La filière granulé s’est par ailleurs largement consolidée. La consommation nationale a frôlé les 2,4 millions de tonnes en 2025, et la production française en a couvert environ 85 pour cent, avec 2,2 millions de tonnes sorties des usines de l’Hexagone. De quoi rassurer les acheteurs échaudés par la flambée de l’hiver 2022, quand le sac de pellets s’était fait rare et hors de prix. Cette relocalisation du combustible, appuyée sur les scieries du Jura, des Landes ou du Limousin, pèse dans la décision d’installer un appareil au bois plutôt qu’une pompe à chaleur.

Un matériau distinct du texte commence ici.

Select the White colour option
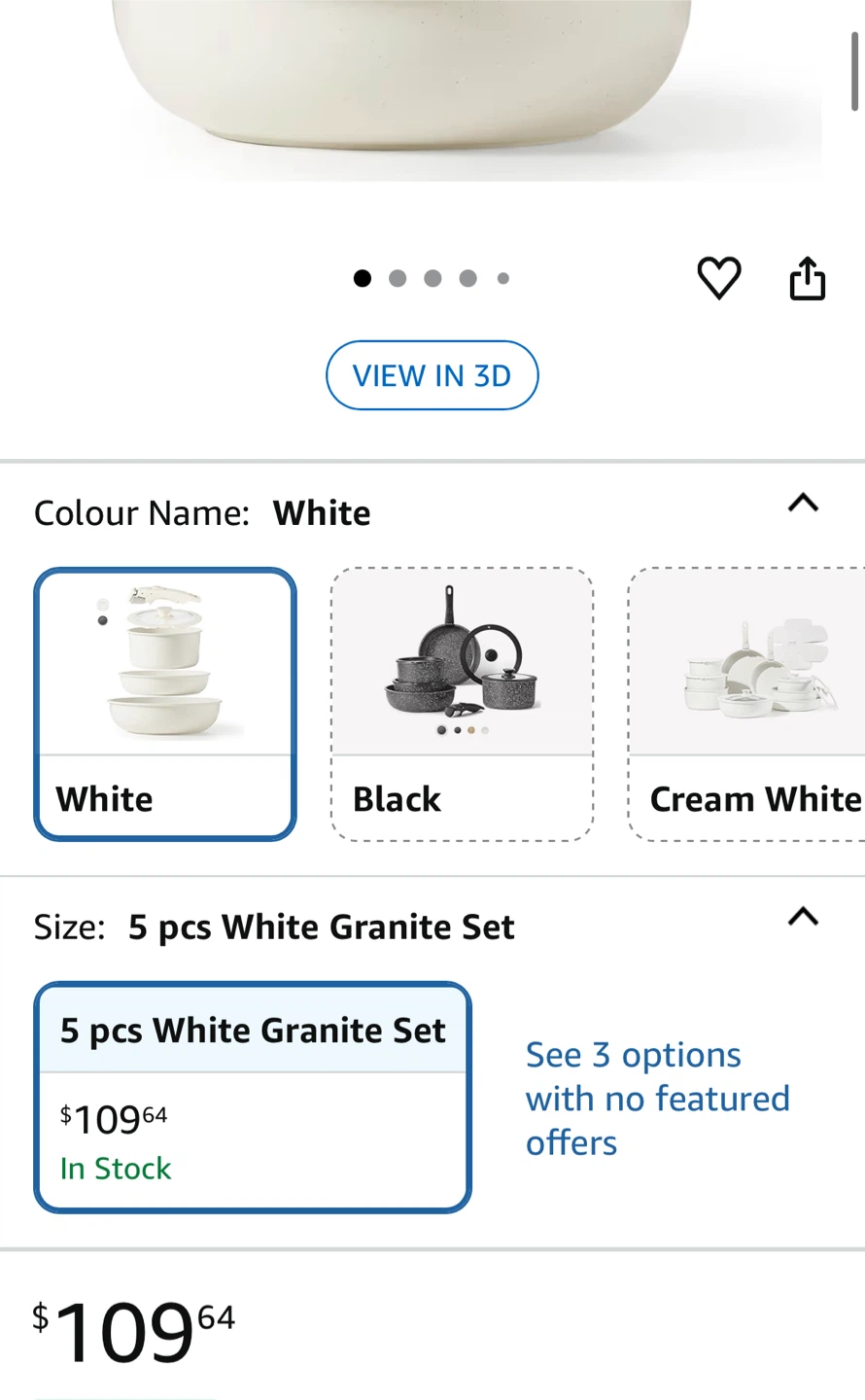(165, 704)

Installer un poêle, un chantier qui déborde du salon

Poser un poêle ne se résume pas à choisir un joli modèle en fonte. Le conduit d’évacuation, tubé aux normes NF DTU 24.1, représente souvent le poste le plus technique et le plus coûteux du chantier. Comptez de 800 à 1 800 euros pour la seule installation, et un budget total qui grimpe de 4 500 à 6 500 euros pour un poêle à granulés livré et raccordé. Le passage par un artisan certifié RGE Qualibois n’a rien d’optionnel : sans lui, aucune aide publique, ni MaPrimeRénov’, ni éco-prêt à taux zéro, ni TVA à 5,5 pour cent.

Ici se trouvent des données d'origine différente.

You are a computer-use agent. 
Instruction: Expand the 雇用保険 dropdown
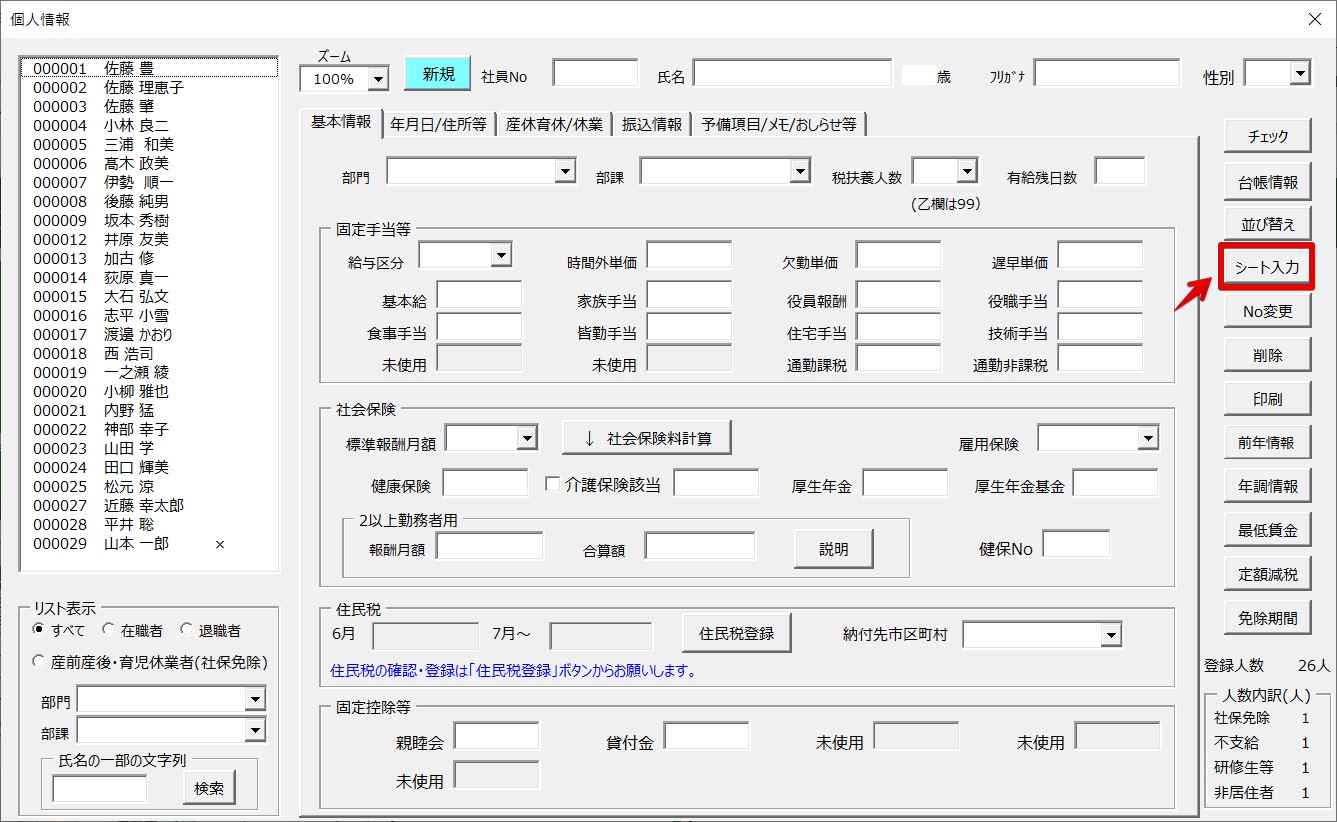pos(1146,438)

Le chantier oblige aussi à lever les yeux vers la toiture. La sortie de conduit traverse la couverture, ce qui suppose une souche étanche, des solins irréprochables et une évacuation des eaux pluviales bien pensée autour de la pénétration. Beaucoup de propriétaires profitent de l’intervention du couvreur pour reprendre au passage leurs gouttières et toitures en aluminium, histoire de ne pas rouvrir le toit deux fois. Sur une maison ancienne, ce genre de coordination entre l’installateur du poêle et le couvreur évite bien des infiltrations les années suivantes.

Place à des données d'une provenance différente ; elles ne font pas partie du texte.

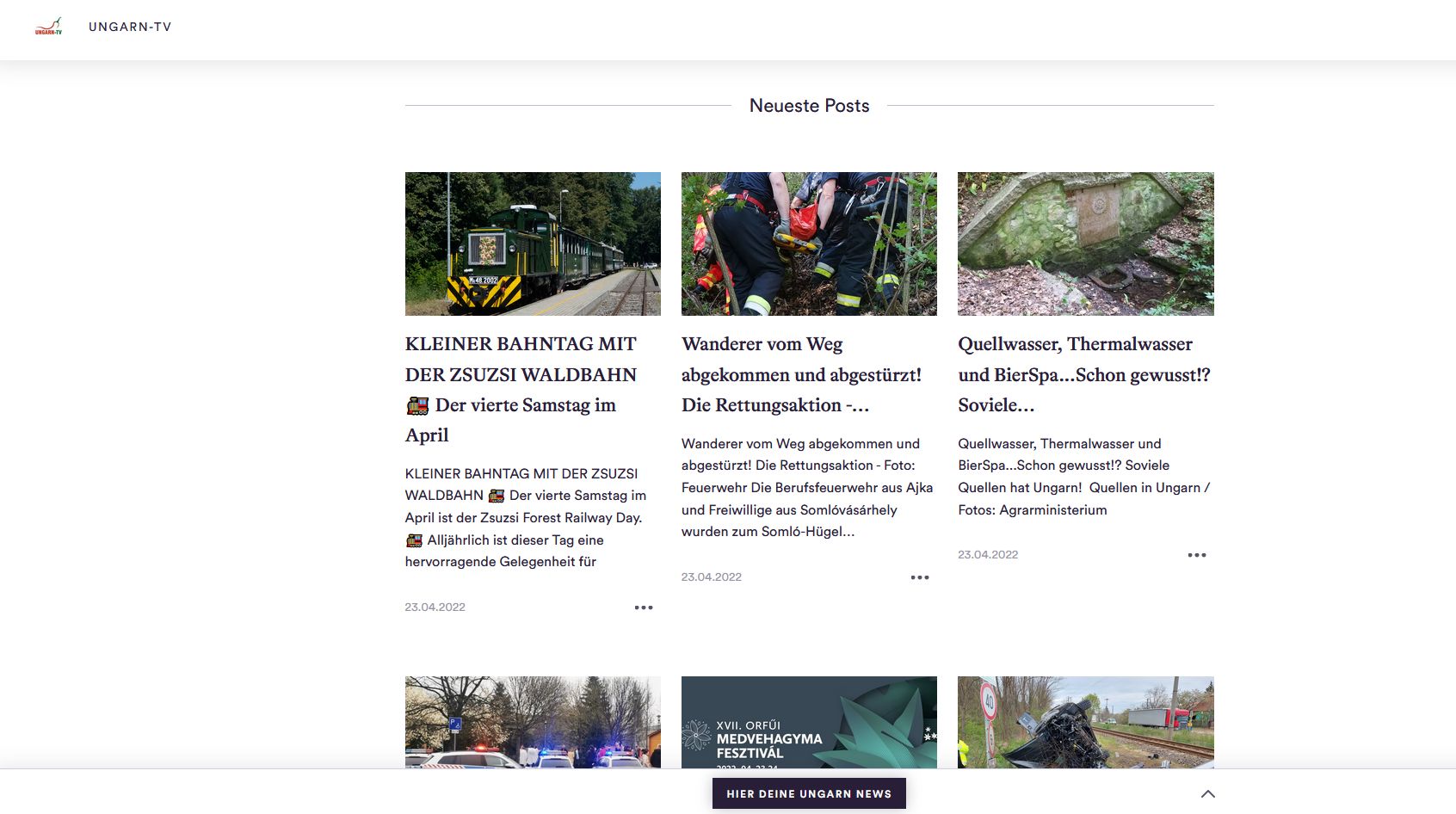This screenshot has width=1456, height=814.
Task: Open more options for Zsuzsi Waldbahn post
Action: tap(643, 607)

Rendement et confort, l’autre moitié de l’équation

Un poêle performant ne vaut que dans une maison qui tient la chaleur. Installer un appareil dernier cri sous une toiture qui fuit ou des murs qui suintent revient à jeter des bûches par la fenêtre. C’est pourquoi les artisans conseillent de traiter l’enveloppe avant l’appareil, en particulier dans le bâti ancien, où les erreurs se paient cher. La question rejoint directement celle des pièges de l’isolation thermique des maisons anciennes, que trop de propriétaires découvrent une fois le chantier terminé.

Reste le grief récurrent : la qualité de l’air. Les modèles labellisés Flamme Verte, aujourd’hui largement majoritaires, ont divisé par cinq les émissions de particules fines par rapport aux vieux appareils d’avant 2010. Le progrès est réel, même si le chauffage au bois demeure sous surveillance dans les grandes agglomérations soumises à des pics de pollution hivernaux. Dans les campagnes, où l’habitat est dispersé et le bois local, l’équation reste nettement plus favorable.

Le poêle à bois n’est donc pas un souvenir que l’on ressort par nostalgie. C’est un choix économique et pratique, réévalué à l’aune du prix de l’énergie et d’une envie d’autonomie qui ne faiblit pas. À condition de ne pas oublier que la flamme la plus rentable est celle qui chauffe une maison bien fermée.